Sun Dec 4 01:21:48 CET 2022
This may be a fairly dumb and often asked question about some functions like strsplit() that return a list of things, often a list of ONE thing that be another list or a vector and needs to be made into something simpler..
The examples shown below have used various methods to convert the result to a vector but why is this not a built-in option for such a function to simplify the result either when possible or always?
Sure you can subset it with " [[1]]" or use unlist() or as.vector() to coerce it back to a vector.

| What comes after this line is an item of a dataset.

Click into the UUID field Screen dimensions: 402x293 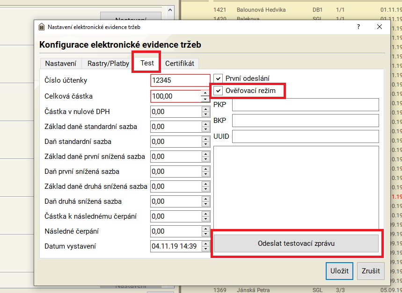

But when you have a very common idiom and a fact that many people waste lots of time figuring out they had a LIST containing a single vector and debug, maybe it would have made sense to have either a sister function like strsplit_v() that returns what is actually wanted or allow strsplit(whatever, output="vector") or something giving the same result.
Yes, I understand that when there is a workaround, it just complicates the base, but there could be a package that consistently does things like this to make the use of such functions easier.
On 03/12/2022 07:21, Bert Gunter wrote:
> Perhaps it is worth pointing out that looping constructs like lapply()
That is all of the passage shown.